Given an input array of integers and a positive integer **k**, find out the maximum sum of a contiguous subarray of length exactly **k**

**Example**

Input:nums=`[5, 6, 1, 2,`

,6, 6, 4, 3]k= 3Output:4 6Explanation:The subarray nums[4...6] has the maximum sum of 16

The core challenge of this problem is to find the maximum sum of any contiguous subarray of length exactly **k**. This problem is significant in various applications such as financial analysis, where one might want to find the best period for investment returns.

Potential pitfalls include misunderstanding the requirement for the subarray to be contiguous and exactly of length **k**.

To solve this problem, we can use a sliding window approach, which is optimal for problems involving contiguous subarrays.

**Naive Solution:** A naive solution would involve checking the sum of every possible subarray of length **k**. This would have a time complexity of O(n*k), which is not efficient for large arrays.

**Optimized Solution:** The sliding window technique allows us to achieve a time complexity of O(n). The idea is to maintain a window of size **k** and slide it across the array while keeping track of the maximum sum.

1. Initialize the sum of the first **k** elements.

2. Slide the window across the array by adding the next element and removing the first element of the previous window.

3. Keep track of the maximum sum encountered during this process.

```
public class MaximumSumSubarray {
public static int maxSumSubarray(int[] nums, int k) {
// Initialize the sum of the first window
int maxSum = 0;
for (int i = 0; i < k; i++) {
maxSum += nums[i];
}
// Current sum of the window
int windowSum = maxSum;
// Slide the window from start to end of the array
for (int i = k; i < nums.length; i++) {
// Add the next element and remove the first element of the previous window
windowSum += nums[i] - nums[i - k];
// Update the maximum sum if the current window sum is greater
maxSum = Math.max(maxSum, windowSum);
}
return maxSum;
}
public static void main(String[] args) {
int[] nums = {5, 6, 1, 2, 6, 6, 4, 3};
int k = 3;
System.out.println("Maximum sum of subarray of length " + k + " is: " + maxSumSubarray(nums, k));
}
}
```

The time complexity of the sliding window approach is O(n) because we traverse the array only once. The space complexity is O(1) as we are using a constant amount of extra space.

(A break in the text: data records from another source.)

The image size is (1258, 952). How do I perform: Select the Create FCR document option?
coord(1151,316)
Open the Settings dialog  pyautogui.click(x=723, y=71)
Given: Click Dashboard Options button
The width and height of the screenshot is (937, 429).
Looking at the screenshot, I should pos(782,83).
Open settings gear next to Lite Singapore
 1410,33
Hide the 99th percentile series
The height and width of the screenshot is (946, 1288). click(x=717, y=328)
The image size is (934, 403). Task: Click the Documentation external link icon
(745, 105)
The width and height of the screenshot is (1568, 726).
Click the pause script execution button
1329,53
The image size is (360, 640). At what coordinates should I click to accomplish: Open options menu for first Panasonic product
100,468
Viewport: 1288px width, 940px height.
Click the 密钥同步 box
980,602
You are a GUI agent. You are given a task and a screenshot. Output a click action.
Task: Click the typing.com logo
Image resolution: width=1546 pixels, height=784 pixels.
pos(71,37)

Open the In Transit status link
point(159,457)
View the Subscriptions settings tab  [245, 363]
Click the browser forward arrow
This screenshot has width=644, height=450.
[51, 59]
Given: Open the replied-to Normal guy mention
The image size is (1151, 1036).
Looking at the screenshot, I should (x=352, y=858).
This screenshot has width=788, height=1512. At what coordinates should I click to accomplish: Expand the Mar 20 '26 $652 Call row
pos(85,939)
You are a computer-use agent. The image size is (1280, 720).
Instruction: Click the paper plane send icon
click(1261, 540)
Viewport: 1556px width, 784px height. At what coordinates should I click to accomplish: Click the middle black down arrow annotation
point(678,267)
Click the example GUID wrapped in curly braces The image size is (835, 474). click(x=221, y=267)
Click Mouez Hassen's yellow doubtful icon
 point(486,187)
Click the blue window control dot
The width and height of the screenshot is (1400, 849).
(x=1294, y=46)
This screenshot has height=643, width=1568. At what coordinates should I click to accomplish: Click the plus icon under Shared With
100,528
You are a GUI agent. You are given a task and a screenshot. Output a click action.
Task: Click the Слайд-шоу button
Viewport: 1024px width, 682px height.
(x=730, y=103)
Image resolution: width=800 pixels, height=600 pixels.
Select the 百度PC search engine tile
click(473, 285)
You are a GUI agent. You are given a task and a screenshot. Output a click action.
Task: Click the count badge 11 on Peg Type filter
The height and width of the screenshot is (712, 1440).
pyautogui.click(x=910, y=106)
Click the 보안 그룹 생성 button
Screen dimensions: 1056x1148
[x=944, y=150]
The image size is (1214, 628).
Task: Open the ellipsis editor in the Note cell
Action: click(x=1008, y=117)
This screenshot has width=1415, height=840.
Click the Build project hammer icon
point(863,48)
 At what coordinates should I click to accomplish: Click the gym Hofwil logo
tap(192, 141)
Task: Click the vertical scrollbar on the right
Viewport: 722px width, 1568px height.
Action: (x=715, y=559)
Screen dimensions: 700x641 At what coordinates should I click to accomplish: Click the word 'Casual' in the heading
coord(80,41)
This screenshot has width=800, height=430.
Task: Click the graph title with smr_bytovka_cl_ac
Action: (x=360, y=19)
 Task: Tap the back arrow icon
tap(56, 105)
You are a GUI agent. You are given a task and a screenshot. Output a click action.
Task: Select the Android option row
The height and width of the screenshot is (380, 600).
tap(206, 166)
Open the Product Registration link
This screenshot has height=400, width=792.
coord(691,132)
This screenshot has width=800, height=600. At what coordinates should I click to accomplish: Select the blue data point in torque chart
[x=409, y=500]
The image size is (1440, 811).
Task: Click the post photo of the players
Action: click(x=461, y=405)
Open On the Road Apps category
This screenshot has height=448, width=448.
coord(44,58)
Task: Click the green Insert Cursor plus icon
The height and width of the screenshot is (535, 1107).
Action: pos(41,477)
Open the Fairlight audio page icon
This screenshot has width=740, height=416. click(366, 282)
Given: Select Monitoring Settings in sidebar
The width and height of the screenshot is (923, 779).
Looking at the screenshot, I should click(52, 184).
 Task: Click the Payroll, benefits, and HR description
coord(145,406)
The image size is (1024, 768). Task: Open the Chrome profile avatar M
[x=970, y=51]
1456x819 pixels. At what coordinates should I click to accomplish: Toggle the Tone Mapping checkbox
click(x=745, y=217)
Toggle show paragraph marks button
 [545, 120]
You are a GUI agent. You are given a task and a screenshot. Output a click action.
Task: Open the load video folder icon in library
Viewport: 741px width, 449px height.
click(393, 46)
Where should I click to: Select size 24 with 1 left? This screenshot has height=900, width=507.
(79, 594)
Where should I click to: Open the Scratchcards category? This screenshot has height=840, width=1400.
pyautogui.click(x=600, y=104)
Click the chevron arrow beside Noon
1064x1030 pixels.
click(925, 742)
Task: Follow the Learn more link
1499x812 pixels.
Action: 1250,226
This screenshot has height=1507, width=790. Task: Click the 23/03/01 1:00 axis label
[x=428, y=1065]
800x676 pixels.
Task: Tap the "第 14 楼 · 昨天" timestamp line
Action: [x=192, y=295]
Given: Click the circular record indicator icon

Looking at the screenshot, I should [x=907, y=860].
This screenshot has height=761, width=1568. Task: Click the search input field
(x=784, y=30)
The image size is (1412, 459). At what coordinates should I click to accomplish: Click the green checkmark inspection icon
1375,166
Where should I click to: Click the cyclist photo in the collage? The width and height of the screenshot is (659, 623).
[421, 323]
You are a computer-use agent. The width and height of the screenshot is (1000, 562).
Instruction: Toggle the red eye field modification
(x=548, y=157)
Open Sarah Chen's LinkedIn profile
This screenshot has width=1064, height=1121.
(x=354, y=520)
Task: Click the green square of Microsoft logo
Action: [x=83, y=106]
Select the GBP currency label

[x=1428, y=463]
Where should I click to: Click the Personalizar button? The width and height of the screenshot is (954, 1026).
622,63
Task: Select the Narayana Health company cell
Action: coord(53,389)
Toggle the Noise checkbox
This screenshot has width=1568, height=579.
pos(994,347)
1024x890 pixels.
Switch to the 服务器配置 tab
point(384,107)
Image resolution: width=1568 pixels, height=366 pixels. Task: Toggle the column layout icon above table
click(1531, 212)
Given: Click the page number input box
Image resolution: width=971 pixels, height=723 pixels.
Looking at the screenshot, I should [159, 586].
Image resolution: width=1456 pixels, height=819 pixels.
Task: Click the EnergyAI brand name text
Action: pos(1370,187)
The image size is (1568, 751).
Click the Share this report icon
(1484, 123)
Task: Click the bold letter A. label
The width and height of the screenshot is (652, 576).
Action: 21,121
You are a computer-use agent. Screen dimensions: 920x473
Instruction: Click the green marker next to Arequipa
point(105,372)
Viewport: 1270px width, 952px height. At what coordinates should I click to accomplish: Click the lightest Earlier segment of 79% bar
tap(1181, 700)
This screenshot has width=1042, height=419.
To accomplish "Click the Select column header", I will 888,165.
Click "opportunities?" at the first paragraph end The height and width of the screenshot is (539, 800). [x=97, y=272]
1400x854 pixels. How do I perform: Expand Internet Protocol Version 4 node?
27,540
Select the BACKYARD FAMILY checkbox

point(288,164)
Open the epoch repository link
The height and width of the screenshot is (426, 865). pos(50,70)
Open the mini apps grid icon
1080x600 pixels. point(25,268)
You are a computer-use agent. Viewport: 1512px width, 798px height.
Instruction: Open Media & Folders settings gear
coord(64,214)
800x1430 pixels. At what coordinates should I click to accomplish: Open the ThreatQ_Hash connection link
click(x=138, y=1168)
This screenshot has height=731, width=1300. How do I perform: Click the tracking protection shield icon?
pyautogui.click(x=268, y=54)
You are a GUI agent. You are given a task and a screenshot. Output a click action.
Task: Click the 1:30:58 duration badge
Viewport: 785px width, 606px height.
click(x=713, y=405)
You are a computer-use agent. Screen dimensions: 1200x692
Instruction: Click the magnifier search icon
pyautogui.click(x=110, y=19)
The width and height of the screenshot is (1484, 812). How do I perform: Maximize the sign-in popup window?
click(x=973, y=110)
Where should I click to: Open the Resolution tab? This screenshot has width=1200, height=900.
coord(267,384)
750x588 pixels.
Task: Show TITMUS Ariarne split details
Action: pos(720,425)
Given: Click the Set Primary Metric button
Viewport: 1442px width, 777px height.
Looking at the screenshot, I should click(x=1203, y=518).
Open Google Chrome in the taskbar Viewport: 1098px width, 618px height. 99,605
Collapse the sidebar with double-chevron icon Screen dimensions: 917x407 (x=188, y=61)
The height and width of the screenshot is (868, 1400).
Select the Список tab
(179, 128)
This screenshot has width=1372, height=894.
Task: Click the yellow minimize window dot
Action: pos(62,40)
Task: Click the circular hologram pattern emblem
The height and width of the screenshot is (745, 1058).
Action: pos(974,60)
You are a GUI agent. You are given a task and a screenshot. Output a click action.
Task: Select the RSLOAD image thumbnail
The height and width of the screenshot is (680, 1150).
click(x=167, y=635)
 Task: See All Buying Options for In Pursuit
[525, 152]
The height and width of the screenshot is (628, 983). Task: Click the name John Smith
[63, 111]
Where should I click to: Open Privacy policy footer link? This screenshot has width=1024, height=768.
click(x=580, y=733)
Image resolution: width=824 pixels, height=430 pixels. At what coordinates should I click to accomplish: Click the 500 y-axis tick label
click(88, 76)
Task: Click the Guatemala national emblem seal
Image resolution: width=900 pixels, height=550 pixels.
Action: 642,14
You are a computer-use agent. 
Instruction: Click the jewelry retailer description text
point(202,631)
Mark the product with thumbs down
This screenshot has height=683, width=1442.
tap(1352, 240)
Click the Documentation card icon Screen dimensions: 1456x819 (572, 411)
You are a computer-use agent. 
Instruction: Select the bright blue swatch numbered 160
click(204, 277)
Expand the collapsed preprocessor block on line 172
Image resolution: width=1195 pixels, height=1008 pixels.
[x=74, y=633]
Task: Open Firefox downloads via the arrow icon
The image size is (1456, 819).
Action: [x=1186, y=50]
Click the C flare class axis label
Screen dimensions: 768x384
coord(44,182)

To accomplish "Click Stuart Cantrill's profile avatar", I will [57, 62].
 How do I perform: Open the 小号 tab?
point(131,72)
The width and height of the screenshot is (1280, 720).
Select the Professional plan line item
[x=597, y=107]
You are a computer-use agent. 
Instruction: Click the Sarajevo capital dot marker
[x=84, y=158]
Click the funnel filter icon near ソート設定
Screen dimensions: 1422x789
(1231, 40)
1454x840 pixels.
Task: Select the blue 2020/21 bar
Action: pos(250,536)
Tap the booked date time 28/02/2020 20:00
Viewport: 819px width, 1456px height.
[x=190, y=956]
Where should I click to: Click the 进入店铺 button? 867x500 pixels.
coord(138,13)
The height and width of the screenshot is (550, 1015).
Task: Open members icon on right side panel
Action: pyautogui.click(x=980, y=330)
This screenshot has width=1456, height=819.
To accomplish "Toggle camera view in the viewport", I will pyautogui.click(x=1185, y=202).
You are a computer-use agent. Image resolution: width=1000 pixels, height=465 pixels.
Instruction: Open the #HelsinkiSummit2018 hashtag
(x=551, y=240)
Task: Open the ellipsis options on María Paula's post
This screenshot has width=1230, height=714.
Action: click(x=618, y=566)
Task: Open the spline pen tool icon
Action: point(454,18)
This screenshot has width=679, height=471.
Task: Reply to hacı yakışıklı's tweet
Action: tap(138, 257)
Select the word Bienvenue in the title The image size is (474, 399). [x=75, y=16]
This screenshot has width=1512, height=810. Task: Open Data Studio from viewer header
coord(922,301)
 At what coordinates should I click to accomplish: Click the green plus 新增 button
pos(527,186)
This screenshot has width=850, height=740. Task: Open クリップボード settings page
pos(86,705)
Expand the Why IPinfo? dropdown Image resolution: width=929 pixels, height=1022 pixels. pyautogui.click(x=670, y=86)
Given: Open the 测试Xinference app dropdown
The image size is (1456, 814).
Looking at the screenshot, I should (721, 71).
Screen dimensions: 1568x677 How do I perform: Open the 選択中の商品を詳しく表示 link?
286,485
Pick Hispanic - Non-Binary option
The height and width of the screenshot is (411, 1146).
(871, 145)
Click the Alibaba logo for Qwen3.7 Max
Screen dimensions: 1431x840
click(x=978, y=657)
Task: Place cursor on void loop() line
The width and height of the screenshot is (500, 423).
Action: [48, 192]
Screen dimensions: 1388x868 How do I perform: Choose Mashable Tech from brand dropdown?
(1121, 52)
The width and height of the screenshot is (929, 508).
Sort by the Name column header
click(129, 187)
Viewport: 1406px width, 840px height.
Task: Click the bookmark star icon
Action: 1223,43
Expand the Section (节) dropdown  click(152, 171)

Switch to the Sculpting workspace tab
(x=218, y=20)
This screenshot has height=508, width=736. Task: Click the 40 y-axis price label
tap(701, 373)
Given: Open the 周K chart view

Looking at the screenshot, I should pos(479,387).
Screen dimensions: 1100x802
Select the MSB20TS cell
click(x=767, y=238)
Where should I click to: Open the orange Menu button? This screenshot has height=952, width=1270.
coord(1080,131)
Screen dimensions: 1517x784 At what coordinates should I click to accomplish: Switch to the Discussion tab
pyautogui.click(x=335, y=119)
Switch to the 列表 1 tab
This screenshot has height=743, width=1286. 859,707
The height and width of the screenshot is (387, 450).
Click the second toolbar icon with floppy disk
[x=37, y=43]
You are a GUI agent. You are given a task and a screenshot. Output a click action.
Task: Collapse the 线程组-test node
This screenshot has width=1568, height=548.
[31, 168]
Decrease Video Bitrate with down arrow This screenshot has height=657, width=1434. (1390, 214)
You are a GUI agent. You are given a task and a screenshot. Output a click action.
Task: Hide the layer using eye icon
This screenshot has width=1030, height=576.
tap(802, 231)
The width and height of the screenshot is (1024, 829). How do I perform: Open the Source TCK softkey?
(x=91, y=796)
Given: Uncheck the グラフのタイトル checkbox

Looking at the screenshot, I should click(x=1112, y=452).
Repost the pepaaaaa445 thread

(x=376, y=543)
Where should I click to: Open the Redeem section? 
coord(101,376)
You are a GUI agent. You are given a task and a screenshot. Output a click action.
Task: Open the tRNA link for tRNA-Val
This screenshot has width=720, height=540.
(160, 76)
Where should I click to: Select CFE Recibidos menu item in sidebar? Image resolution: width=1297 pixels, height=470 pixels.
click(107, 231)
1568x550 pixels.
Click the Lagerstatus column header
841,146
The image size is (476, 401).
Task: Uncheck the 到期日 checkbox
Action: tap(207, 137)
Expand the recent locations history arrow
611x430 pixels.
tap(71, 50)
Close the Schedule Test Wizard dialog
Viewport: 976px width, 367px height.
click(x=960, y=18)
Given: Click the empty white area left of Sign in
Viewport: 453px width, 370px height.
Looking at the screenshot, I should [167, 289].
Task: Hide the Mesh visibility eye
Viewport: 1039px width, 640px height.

1. If the array length is less than **k**, the problem constraints should ensure this does not happen.

2. If all elements are negative, the algorithm still works correctly by finding the least negative sum.

To test the solution comprehensively, consider the following cases:

- Array with all positive numbers
- Array with all negative numbers
- Array with mixed positive and negative numbers
- Array with length exactly
**k**

When approaching such problems, always consider if a sliding window or two-pointer technique can be applied. Practice similar problems to get a better understanding of these techniques.

Understanding and solving the maximum sum subarray problem using the sliding window technique is crucial for optimizing performance in real-world applications. Practice and familiarity with such problems will enhance your problem-solving skills.